A resounding acquittal. A three-judge criminal chamber at the Barcelona Audience has acquitted Dren, who spent a month in pre-trial detention for having participated in a protest against the convictions of the Catalan pro-independence leaders in October 2019, for whom the prosecutor was seeking a 4-year, 8-month prison sentence for offences of public disorder and an attack on a police officer. Dren refused to accept a plea-bargaining deal under which they would have been found guilty in return for a reduced sentence. The other two defendants placed in the same case - although none of them knew each other beforehand - did accept the deal: Joan accepted a sentence of 2 years and 4 months in prison, compared to the initial 7 years and 9 months that the prosecutor sought; and Marc accepted 9 months in prison, reduced from 2 years and 4 months. Norma Pedemonte, lawyer of Dren (the defendant has transitioned to being a non-binary person and changed their name from Andrea to Dren), asked for her client's acquittal, and that is what Barcelona Audience has decided, in a resolution that was highly critical of the public prosecutors and has become known this Friday, and to which ElNacional.cat has had access.
In addition to the acquittal of Dren, the court suspended the execution of the sentences of Joan and Marc, on the condition that they do not commit any crimes for the next 2 years. None of the three young people knew each other, and the court questions the legality of their joint prosecution without having any common criminal link, as stipulated by law.
A police officer who was not impartial
The demonstration for which all three were arrested took place on October 15th, 2019, outside the Spanish government's Barcelona delegation, on the city's Carrer Mallorca, where, according to the prosecutor's account, Joan and Marc threw objects at the police and then, when they were arrested, resisted the arresting officers and caused minor injuries to them.
The claimed the same of Dren, but the third defendent denied these actions, but rather said that they went to the demonstration, and after being in the front line were arrested during a police baton charge. The case boiled down to the version of the protester versus that of a single Mossos d'Esquadra police officer who arrested Dren and assured, in the trial, that the defendent went to look for stones, returned to the same place and threw them. There was no video or witness produced to confirm these events; only a second officer, who arrested Dren.
The court, presided over by judge Juli Solaz, considers that the police officer's version is not sufficient to convict the young student. "In this case, this is not an impartial witness, unrelated to the facts, but rather the officer has postulated himself as the victim of the whole incident", said judge Solaz. The Mosso affirmed that he received impacts from the objects, and a slight wound to the knee while arresting Dren.

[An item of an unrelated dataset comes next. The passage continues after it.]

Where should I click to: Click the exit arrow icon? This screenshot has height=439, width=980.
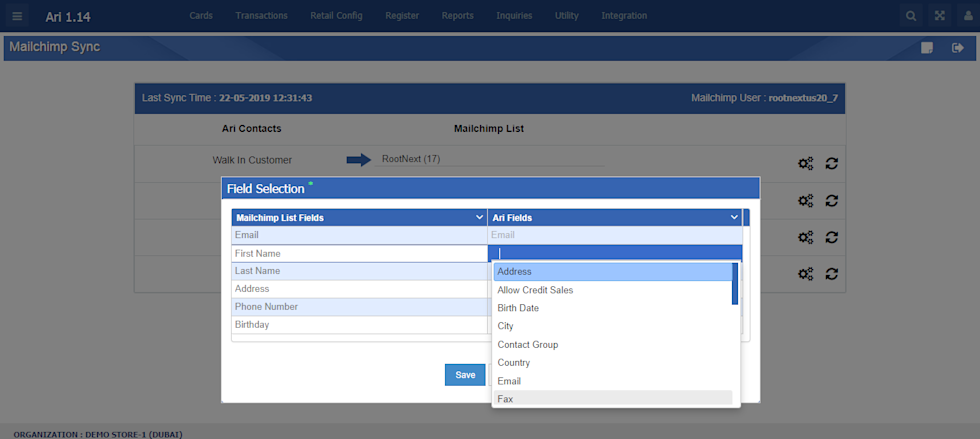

The ruling of the three Barcelona judges notes Spanish Supreme Court jurisprudence that the testimony of the victim will be taken into account when in intimate spaces, such as the case of domestic violence, but assaults in free and open spaces must be ratified by other evidence and witnesses, and in Dren's case, accused by the police officer, such evidence has not been provided and the court concludes that there is insufficient evidence to disprove his presumption of innocence.
Four years of suffering
The legal aid group Alerta Solidària, which has defended the majority of independence activists who have been prosecuted, made a statement in which it congratulates Dren on their acquittal, but regrets that the defendant "will not be able to get back the time spent in prison and the four years" of suffering under the "threats of having to go back inside".
Reprimand to the investigating judge
In the sentence, the court - made up of judges Maria Josep Feliu, Patrícia Martínez and Juli Solaz, president and spokesperson - also gave the investigating judge a sterm reprimand - in this case, the head of Court number of Barcelona - because, contrary to the provisions of Spanish law, this judge prosecuted the case against the three young students as a joint case, when their actions were separate and there was no element of connection. "It is legally dubious," stated the Barcelona Audience resolution, in addition to the fact that it caused "unnecessary delays and unnecessary complexity."